EXERCISE INSTRUCTIONS:
Each line below from the one containing "You are a computer-use agent. Screen" through the one containing "Switch to the 首页 tab" is to be given again exactly, and no line outside that span.

Dataset entries
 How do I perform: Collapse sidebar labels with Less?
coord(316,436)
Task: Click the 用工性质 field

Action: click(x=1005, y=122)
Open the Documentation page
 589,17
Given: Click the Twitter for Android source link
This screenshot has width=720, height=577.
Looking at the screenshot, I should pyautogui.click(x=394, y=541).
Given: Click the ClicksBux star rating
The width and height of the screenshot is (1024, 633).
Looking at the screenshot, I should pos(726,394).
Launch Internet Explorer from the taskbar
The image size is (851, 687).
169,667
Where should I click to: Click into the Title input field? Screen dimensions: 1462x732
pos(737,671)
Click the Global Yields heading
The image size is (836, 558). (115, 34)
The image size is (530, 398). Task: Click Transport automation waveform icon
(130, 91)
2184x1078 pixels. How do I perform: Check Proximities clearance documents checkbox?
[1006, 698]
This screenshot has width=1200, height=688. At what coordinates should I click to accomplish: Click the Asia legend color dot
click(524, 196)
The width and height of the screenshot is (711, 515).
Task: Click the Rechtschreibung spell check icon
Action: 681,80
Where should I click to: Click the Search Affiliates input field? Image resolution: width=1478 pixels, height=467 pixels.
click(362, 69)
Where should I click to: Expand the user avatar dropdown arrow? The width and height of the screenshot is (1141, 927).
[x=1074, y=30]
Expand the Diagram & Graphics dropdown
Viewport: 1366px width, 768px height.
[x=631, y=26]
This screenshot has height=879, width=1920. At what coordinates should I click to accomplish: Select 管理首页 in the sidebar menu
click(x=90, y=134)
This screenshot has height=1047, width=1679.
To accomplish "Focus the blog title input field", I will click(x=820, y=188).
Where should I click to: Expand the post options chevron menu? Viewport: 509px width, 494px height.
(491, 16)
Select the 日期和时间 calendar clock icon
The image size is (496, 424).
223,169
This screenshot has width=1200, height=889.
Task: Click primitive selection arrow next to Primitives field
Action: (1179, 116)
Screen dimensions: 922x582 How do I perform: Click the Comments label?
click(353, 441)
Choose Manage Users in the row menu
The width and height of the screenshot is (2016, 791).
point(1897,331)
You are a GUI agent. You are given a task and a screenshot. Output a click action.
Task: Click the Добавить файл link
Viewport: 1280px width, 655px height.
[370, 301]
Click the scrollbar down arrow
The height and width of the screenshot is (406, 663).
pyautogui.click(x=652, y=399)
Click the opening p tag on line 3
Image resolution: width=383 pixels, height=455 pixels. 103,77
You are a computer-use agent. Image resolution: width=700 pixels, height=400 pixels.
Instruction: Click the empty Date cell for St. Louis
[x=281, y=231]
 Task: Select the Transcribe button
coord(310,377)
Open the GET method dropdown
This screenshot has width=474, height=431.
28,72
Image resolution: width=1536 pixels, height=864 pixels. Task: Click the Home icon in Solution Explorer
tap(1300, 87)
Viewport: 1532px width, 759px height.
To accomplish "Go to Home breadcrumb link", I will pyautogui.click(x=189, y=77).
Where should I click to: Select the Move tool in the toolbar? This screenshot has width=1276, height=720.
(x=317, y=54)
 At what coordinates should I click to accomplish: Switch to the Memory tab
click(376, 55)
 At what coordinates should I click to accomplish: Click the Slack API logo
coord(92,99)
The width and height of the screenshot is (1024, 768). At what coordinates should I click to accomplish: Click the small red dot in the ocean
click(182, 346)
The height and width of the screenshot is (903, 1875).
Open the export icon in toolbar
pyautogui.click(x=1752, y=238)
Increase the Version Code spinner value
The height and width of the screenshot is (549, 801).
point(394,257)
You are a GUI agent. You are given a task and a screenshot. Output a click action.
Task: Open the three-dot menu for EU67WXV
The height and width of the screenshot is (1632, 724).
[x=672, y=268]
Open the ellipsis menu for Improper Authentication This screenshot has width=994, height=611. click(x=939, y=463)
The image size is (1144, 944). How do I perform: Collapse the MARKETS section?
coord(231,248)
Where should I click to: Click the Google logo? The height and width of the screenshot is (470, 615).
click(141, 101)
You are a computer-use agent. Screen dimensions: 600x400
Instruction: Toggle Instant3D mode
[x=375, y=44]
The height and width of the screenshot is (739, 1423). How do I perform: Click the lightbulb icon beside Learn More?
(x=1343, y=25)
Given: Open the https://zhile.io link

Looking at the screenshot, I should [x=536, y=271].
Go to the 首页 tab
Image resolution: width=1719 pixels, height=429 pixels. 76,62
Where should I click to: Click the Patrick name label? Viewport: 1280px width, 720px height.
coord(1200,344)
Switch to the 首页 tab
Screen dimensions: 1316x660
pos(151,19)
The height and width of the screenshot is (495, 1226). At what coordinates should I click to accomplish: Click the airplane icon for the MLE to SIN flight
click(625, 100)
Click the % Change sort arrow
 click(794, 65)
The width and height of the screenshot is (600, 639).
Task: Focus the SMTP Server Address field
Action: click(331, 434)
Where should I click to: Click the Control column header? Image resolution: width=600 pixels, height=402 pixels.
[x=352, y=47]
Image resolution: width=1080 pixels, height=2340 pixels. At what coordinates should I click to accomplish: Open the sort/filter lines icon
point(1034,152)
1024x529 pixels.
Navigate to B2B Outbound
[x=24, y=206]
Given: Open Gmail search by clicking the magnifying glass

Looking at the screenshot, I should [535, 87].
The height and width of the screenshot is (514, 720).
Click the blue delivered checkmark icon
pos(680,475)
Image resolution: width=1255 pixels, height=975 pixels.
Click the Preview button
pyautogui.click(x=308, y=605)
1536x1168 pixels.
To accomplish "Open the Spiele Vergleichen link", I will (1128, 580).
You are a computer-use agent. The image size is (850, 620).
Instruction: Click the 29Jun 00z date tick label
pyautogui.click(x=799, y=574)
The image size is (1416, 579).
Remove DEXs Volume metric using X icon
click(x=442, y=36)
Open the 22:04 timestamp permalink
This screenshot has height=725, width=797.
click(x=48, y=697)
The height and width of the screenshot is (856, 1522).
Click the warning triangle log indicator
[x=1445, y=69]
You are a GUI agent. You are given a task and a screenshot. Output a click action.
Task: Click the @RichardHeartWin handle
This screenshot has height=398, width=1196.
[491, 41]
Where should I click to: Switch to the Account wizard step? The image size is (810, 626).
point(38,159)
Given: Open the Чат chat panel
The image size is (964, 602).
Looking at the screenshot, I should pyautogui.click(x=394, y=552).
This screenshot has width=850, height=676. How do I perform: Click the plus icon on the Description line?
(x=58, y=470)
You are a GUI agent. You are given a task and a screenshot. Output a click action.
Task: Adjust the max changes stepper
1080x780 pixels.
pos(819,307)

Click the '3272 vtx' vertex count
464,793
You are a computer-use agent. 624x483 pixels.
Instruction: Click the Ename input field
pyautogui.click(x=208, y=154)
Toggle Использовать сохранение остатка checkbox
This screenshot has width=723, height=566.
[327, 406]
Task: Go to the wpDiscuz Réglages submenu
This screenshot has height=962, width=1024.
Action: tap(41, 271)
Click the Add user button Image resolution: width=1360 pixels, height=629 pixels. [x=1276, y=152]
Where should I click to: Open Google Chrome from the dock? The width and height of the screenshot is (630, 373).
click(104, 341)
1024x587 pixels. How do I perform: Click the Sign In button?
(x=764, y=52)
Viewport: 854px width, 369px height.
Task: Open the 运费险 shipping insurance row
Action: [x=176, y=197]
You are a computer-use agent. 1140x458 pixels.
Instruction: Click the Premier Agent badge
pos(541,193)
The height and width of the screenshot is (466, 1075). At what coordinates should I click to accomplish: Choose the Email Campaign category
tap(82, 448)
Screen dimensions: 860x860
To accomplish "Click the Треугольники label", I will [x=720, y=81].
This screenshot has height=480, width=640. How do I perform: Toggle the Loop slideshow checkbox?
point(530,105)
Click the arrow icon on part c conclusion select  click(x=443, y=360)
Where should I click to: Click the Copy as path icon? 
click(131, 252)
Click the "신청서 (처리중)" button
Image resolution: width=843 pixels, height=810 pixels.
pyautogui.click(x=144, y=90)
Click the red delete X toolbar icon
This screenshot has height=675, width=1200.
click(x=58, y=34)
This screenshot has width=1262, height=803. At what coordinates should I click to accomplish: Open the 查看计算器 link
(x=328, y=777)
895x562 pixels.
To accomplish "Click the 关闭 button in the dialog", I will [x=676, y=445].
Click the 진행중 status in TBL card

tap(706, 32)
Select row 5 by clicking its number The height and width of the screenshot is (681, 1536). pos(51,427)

ANSWER SPACE:
You are a computer-use agent. Screen dimensions: 600x400
Instruction: Toggle Instant3D mode
[x=375, y=44]
The height and width of the screenshot is (739, 1423). How do I perform: Click the lightbulb icon beside Learn More?
(x=1343, y=25)
Given: Open the https://zhile.io link

Looking at the screenshot, I should [x=536, y=271].
Go to the 首页 tab
Image resolution: width=1719 pixels, height=429 pixels. 76,62
Where should I click to: Click the Patrick name label? Viewport: 1280px width, 720px height.
coord(1200,344)
Switch to the 首页 tab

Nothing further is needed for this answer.